Among the records, which lines include "will"? List them.

(Dataset entries)
——————

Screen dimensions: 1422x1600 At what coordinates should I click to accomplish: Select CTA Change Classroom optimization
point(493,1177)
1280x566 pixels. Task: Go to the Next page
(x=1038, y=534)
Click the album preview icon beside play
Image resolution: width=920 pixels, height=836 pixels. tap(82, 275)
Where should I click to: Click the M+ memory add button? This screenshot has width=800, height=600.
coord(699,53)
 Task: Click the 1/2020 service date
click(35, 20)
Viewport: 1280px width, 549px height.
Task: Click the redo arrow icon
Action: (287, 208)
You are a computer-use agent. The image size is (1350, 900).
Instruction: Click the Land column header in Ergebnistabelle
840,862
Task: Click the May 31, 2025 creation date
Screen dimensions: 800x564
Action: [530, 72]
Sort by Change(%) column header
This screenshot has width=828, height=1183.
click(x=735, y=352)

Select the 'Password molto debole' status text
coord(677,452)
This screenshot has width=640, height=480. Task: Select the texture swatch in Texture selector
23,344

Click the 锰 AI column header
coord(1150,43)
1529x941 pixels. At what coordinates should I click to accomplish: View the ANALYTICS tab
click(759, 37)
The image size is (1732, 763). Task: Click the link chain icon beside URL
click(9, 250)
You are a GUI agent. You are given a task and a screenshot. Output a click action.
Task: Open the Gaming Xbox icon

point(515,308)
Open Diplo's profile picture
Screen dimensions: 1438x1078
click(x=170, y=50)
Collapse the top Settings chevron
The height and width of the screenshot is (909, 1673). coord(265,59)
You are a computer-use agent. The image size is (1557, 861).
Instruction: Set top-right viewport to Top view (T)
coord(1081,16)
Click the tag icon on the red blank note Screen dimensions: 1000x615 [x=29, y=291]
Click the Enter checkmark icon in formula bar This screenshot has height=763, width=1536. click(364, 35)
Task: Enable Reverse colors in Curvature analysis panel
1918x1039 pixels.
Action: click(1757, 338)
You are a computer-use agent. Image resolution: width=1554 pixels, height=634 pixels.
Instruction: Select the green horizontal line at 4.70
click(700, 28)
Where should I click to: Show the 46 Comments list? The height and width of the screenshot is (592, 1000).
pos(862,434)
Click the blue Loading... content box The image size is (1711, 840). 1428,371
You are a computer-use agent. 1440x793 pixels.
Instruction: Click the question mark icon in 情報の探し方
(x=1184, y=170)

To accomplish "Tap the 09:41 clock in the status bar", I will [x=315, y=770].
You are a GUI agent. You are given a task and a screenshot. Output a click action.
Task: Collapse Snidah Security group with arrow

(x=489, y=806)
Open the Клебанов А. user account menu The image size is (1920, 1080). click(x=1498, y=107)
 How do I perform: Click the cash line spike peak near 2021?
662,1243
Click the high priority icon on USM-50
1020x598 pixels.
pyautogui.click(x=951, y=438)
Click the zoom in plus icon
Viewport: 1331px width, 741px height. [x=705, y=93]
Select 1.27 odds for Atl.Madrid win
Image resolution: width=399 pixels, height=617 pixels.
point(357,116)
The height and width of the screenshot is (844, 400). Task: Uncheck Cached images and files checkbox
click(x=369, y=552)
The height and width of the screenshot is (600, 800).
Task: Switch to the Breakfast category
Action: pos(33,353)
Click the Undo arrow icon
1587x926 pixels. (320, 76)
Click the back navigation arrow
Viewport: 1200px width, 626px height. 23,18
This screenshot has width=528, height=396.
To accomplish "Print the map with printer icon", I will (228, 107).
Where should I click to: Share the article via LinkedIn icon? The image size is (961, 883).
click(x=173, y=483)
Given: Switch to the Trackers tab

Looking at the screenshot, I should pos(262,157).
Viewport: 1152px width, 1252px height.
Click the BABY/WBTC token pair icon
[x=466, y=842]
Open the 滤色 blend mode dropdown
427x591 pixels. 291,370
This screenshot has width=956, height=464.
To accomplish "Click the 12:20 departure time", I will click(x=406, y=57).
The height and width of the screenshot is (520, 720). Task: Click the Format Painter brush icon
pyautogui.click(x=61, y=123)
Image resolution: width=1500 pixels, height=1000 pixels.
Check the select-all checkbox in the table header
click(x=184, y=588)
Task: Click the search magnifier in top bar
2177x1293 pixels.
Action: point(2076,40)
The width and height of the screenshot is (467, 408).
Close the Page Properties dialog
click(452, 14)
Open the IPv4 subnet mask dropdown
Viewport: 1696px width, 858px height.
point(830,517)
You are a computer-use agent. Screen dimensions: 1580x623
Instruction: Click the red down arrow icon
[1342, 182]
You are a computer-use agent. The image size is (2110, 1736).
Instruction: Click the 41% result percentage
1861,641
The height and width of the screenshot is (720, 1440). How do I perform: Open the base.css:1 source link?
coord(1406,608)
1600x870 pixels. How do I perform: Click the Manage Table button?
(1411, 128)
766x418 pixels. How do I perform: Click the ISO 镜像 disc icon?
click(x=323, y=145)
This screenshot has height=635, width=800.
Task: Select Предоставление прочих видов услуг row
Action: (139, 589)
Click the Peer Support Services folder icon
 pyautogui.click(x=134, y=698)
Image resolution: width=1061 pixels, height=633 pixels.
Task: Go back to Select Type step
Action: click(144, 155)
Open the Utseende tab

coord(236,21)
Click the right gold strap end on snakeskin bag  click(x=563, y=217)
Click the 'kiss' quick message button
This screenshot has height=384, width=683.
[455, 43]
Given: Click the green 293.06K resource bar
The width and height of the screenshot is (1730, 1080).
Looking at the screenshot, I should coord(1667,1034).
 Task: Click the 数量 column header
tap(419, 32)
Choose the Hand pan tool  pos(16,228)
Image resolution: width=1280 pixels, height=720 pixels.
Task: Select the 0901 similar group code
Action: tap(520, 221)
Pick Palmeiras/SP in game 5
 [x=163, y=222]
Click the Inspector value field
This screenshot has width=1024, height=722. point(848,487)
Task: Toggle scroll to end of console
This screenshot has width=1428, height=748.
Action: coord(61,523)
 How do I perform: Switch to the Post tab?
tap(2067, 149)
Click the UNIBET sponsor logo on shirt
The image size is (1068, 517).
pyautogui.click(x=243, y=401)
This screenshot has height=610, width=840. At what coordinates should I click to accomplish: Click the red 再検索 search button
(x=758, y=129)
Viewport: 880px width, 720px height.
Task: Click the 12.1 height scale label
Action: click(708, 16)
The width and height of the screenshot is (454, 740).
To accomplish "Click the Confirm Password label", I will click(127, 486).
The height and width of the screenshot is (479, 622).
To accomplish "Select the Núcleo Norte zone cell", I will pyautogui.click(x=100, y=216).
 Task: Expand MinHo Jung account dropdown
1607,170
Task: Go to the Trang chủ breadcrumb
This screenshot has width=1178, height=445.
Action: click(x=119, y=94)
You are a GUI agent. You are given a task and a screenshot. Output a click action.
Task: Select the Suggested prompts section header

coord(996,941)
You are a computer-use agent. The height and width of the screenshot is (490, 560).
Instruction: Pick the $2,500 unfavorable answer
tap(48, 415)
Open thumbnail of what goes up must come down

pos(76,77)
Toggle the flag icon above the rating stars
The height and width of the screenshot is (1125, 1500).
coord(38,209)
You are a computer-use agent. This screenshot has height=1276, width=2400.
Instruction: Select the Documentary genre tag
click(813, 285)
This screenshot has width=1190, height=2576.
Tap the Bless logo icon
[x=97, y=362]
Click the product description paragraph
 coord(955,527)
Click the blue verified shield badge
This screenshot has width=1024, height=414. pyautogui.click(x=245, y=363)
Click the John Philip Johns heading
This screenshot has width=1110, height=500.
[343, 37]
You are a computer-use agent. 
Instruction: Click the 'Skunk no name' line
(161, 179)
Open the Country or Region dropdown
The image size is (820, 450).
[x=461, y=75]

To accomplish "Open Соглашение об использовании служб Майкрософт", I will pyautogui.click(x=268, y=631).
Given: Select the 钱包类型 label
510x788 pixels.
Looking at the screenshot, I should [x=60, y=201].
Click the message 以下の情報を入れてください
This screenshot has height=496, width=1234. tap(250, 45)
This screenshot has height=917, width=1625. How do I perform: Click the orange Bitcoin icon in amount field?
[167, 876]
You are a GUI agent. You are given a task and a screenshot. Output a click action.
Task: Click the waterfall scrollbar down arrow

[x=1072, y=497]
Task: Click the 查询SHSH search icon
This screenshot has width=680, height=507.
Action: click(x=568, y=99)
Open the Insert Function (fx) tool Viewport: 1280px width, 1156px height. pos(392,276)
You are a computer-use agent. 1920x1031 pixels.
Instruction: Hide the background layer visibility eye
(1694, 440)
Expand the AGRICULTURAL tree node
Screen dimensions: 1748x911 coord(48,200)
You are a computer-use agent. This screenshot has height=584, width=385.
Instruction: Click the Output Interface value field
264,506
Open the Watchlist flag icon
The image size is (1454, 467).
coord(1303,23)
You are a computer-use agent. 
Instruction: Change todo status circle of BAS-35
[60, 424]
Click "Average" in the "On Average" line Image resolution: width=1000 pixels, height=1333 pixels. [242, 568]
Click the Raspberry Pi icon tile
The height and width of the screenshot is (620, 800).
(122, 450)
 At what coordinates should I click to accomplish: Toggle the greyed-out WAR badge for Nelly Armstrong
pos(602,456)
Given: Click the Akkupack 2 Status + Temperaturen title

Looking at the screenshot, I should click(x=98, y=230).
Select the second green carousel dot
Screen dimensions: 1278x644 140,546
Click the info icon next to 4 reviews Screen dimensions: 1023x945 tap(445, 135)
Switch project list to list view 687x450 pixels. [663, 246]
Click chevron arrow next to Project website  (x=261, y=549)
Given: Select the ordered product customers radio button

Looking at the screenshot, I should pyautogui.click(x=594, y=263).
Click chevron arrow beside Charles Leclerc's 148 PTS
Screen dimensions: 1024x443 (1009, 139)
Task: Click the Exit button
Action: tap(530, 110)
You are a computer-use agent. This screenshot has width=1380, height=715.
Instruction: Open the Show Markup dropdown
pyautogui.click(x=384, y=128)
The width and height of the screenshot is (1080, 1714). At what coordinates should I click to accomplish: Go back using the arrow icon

——————

(Exercise answer)
To accomplish "Tap the 09:41 clock in the status bar", I will [x=315, y=770].
To accomplish "Print the map with printer icon", I will (228, 107).
To accomplish "Click the 12:20 departure time", I will click(x=406, y=57).
To accomplish "Click the Confirm Password label", I will click(127, 486).
To accomplish "Select the Núcleo Norte zone cell", I will pyautogui.click(x=100, y=216).
To accomplish "Open Соглашение об использовании служб Майкрософт", I will pyautogui.click(x=268, y=631).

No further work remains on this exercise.